İşlenmiş etler, günlük hayatımızda çoğu zaman pratikliğiyle öne çıkıyor. Kahvaltıda hızlı bir alternatif, akşam yemeklerinde lezzet katıcı bir seçenek olarak karşımıza çıkıyor. Bu kolaylığın bedeli, düşündüğümüzden çok daha ağır.
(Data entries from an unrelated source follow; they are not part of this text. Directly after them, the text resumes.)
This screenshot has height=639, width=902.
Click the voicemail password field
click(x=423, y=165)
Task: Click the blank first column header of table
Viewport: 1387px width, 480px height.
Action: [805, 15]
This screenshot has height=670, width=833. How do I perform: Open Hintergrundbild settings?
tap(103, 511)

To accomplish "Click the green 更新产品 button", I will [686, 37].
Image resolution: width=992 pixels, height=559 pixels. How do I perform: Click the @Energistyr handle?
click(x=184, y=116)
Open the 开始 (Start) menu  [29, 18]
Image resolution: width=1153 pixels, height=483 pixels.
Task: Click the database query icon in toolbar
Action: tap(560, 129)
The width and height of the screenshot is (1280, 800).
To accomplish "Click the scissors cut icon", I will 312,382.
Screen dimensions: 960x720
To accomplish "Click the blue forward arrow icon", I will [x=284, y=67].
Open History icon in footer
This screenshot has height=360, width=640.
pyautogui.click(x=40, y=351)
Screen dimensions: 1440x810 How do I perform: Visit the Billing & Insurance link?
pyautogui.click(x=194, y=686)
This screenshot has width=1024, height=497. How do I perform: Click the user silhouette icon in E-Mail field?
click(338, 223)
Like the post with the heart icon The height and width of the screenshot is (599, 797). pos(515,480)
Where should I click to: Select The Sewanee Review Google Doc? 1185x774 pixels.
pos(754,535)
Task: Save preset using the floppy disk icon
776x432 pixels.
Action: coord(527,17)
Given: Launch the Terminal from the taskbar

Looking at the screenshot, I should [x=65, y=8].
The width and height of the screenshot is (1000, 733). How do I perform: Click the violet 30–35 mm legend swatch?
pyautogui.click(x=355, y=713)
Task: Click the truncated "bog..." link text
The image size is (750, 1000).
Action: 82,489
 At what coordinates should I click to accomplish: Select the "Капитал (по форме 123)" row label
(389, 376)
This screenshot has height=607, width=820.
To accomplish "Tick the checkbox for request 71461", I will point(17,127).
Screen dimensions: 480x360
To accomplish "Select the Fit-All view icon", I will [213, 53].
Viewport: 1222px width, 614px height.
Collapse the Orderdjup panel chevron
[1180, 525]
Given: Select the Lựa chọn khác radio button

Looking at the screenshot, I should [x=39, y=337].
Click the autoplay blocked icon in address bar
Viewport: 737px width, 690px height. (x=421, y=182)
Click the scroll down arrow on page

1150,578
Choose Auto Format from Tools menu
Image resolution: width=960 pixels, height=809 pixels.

Bu ürünlerin üretiminde kullanılan nitrit ve nitrat tuzları, et yüksek sıcaklığa maruz kaldığında nitrozamin adı verilen ve kanserle ilişkisi kanıtlanmış bileşiklere dönüşebiliyor. Özellikle kalın bağırsak kanseri riskini artırdığına dair güçlü bilimsel veriler bulunmakta. Dünya Sağlık Örgütü'nün işlenmiş etleri 'Grup 1 kanserojen' olarak tanımlaması da bu riskin ciddiyetini ortaya koyuyor.
Bir diğer sorun ise işlenmiş etlerin yüksek tuz içeriği. Fazla tuz yalnızca tansiyonu değil, mide sağlığını da etkiliyor. Uzun süreli tüketimin mide kanseri riskini artırabileceği belirtiliyor. Üstelik birçok üründe kullanılan yoğun yağ ve katkı maddeleri, obezite üzerinden dolaylı olarak diğer kanser türlerine de zemin hazırlayabiliyor.
Elbette tek bir defa tüketmek kimseyi hasta etmez. Mesele, bu gıdaların günlük hayatımızın bir parçası haline gelmesi. Haftada birkaç kez tüketmek bile riskin artmasına neden olabiliyor. Bu yüzden uzmanlar, işlenmiş etleri mümkün olduğunca seyrek, hatta mümkünse tamamen tüketmemeyi öneriyor.
Taze et, balık, bakliyat, yumurta ve bitkisel protein kaynakları hem daha temiz hem de çok daha az riskli alternatiflerdir.